-------- DATA SUPPLIED
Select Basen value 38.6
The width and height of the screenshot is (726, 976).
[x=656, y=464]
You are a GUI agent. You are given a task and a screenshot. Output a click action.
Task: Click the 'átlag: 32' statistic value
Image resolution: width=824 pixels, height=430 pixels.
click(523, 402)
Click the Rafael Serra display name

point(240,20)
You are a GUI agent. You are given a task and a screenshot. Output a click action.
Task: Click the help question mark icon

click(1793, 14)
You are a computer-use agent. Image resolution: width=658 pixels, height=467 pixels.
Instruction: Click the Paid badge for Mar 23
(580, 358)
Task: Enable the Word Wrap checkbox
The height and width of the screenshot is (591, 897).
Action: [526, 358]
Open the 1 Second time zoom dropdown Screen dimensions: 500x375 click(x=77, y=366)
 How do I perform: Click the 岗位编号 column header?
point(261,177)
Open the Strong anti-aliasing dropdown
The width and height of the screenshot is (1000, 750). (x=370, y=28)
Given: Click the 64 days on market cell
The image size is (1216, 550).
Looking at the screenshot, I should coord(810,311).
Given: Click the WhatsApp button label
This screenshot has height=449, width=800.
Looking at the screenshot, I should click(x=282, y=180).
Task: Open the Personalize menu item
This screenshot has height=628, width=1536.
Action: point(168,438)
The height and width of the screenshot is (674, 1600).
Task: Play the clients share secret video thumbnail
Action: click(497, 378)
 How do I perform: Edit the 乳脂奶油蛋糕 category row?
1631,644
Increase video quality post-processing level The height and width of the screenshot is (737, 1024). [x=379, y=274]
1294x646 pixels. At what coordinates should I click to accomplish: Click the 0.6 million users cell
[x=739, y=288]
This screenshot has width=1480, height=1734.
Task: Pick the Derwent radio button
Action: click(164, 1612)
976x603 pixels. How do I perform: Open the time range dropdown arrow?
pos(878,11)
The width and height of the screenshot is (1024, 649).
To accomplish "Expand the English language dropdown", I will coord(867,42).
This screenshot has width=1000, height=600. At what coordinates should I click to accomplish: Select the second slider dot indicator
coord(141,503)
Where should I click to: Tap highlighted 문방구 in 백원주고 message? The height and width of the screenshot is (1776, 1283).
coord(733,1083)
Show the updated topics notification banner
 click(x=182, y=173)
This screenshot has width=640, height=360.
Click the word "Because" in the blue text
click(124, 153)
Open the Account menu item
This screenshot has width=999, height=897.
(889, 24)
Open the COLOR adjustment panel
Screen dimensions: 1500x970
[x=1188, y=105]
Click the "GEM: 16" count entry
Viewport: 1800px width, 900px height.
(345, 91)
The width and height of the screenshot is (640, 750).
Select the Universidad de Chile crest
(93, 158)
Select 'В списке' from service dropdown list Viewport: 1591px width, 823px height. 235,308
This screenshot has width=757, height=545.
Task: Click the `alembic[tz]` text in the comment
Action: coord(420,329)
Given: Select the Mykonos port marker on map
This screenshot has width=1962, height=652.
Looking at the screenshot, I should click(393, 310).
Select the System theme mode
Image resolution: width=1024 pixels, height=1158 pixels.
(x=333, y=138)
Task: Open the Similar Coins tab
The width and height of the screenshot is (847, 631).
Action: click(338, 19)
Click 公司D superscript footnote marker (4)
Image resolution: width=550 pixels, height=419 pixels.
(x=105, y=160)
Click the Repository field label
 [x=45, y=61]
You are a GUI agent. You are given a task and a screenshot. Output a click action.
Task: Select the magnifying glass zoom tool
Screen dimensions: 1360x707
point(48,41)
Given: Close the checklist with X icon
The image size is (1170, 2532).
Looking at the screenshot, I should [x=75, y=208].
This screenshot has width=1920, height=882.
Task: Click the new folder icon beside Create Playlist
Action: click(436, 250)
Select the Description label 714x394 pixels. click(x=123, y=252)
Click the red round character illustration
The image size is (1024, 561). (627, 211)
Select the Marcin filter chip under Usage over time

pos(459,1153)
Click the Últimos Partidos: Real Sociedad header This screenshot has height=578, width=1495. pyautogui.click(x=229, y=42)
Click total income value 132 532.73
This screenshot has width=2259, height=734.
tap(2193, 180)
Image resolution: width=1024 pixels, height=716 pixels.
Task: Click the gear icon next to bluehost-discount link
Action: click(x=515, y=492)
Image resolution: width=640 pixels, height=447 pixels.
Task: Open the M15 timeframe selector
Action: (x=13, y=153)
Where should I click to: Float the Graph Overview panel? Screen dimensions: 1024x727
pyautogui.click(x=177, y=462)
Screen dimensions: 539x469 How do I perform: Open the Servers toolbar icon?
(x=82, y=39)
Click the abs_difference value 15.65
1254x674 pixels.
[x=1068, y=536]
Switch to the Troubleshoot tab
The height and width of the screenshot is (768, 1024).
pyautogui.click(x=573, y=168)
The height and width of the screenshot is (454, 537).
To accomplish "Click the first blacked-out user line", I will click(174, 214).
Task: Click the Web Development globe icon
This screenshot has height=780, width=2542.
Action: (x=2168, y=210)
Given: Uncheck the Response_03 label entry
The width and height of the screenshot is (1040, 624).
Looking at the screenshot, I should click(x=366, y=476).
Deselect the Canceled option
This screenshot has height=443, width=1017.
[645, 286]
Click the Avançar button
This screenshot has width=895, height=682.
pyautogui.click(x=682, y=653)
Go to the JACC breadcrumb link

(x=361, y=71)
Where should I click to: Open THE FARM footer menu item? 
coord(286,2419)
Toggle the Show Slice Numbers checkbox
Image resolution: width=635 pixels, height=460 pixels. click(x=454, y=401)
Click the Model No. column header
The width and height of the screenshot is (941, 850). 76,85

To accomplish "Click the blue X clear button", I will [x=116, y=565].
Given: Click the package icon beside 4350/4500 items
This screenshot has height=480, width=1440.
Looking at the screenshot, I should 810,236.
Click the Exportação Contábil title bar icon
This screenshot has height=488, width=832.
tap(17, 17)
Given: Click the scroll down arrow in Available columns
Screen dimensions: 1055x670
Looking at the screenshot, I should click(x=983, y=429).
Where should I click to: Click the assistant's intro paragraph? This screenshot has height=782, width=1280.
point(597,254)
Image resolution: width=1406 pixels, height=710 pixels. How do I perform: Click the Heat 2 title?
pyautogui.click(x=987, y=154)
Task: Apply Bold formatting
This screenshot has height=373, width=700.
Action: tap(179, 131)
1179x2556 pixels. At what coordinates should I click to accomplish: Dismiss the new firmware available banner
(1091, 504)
----------------
_PROMPT:_ A complete answer reproduces every line of the records in which the word "zoom" occurs.

_RESPONSE:_
Open the 1 Second time zoom dropdown Screen dimensions: 500x375 click(x=77, y=366)
Task: Select the magnifying glass zoom tool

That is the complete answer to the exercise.